◆ **WHAT IS EXPECTED**:
Nothing but the line holding "Expand the Background Overlay section" and the lines after it, through the end of the records, should be set down, each exactly as it is.

### INFORMATION SHOWN

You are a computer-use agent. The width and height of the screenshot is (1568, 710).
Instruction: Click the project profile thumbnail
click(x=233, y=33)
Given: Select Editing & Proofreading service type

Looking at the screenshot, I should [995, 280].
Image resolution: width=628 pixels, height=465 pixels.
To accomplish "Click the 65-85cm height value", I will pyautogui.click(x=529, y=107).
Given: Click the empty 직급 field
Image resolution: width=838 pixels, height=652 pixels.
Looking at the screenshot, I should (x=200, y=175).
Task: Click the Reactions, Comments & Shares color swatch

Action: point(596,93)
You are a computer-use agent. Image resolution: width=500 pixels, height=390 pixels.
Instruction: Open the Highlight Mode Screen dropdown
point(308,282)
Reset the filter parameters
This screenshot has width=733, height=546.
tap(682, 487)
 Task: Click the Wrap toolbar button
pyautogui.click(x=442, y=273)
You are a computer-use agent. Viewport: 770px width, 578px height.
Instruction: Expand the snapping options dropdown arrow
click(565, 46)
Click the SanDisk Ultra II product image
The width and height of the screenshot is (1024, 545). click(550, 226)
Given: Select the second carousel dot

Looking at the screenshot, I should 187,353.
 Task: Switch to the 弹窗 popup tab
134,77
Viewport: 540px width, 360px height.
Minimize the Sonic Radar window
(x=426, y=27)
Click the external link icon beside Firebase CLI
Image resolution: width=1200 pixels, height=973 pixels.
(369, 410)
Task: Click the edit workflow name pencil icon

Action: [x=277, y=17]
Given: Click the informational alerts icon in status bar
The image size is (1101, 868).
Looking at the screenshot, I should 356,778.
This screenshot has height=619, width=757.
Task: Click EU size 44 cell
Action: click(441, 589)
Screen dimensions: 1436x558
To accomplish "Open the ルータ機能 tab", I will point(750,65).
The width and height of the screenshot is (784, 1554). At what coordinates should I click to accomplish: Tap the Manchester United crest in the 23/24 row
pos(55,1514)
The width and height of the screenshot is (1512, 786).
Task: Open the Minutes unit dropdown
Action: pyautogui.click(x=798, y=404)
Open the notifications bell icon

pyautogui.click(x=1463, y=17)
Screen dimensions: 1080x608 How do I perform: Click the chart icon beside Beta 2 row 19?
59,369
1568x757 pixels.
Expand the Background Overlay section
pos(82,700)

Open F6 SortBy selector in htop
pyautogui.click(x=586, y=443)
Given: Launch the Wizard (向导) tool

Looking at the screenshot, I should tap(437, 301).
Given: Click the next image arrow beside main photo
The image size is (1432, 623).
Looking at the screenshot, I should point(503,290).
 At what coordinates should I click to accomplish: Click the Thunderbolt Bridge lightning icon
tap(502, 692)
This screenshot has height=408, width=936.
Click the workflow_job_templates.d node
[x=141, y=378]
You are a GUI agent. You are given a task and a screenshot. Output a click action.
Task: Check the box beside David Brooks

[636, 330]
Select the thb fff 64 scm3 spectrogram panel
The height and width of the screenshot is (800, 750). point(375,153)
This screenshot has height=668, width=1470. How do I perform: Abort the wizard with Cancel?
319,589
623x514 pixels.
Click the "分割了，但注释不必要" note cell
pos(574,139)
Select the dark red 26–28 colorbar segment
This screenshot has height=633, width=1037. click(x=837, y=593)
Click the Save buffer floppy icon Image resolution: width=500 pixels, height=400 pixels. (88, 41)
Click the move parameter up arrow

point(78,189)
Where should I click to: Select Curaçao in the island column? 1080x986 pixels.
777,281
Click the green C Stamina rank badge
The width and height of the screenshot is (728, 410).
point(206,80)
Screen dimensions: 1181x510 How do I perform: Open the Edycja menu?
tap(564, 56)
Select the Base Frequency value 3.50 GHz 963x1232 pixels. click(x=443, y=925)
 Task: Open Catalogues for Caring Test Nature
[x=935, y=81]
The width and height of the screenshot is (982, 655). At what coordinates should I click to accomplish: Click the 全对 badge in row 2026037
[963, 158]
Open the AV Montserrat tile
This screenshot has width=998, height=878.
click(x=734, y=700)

######

◆ **COMPLETED TASK**:
Expand the Background Overlay section
pos(82,700)

Open F6 SortBy selector in htop
pyautogui.click(x=586, y=443)
Given: Launch the Wizard (向导) tool

Looking at the screenshot, I should tap(437, 301).
Given: Click the next image arrow beside main photo
The image size is (1432, 623).
Looking at the screenshot, I should point(503,290).
 At what coordinates should I click to accomplish: Click the Thunderbolt Bridge lightning icon
tap(502, 692)
This screenshot has height=408, width=936.
Click the workflow_job_templates.d node
[x=141, y=378]
You are a GUI agent. You are given a task and a screenshot. Output a click action.
Task: Check the box beside David Brooks

[636, 330]
Select the thb fff 64 scm3 spectrogram panel
The height and width of the screenshot is (800, 750). point(375,153)
This screenshot has height=668, width=1470. How do I perform: Abort the wizard with Cancel?
319,589
623x514 pixels.
Click the "分割了，但注释不必要" note cell
pos(574,139)
Select the dark red 26–28 colorbar segment
This screenshot has height=633, width=1037. click(x=837, y=593)
Click the Save buffer floppy icon Image resolution: width=500 pixels, height=400 pixels. (88, 41)
Click the move parameter up arrow

point(78,189)
Where should I click to: Select Curaçao in the island column? 1080x986 pixels.
777,281
Click the green C Stamina rank badge
The width and height of the screenshot is (728, 410).
point(206,80)
Screen dimensions: 1181x510 How do I perform: Open the Edycja menu?
tap(564, 56)
Select the Base Frequency value 3.50 GHz 963x1232 pixels. click(x=443, y=925)
 Task: Open Catalogues for Caring Test Nature
[x=935, y=81]
The width and height of the screenshot is (982, 655). At what coordinates should I click to accomplish: Click the 全对 badge in row 2026037
[963, 158]
Open the AV Montserrat tile
This screenshot has width=998, height=878.
click(x=734, y=700)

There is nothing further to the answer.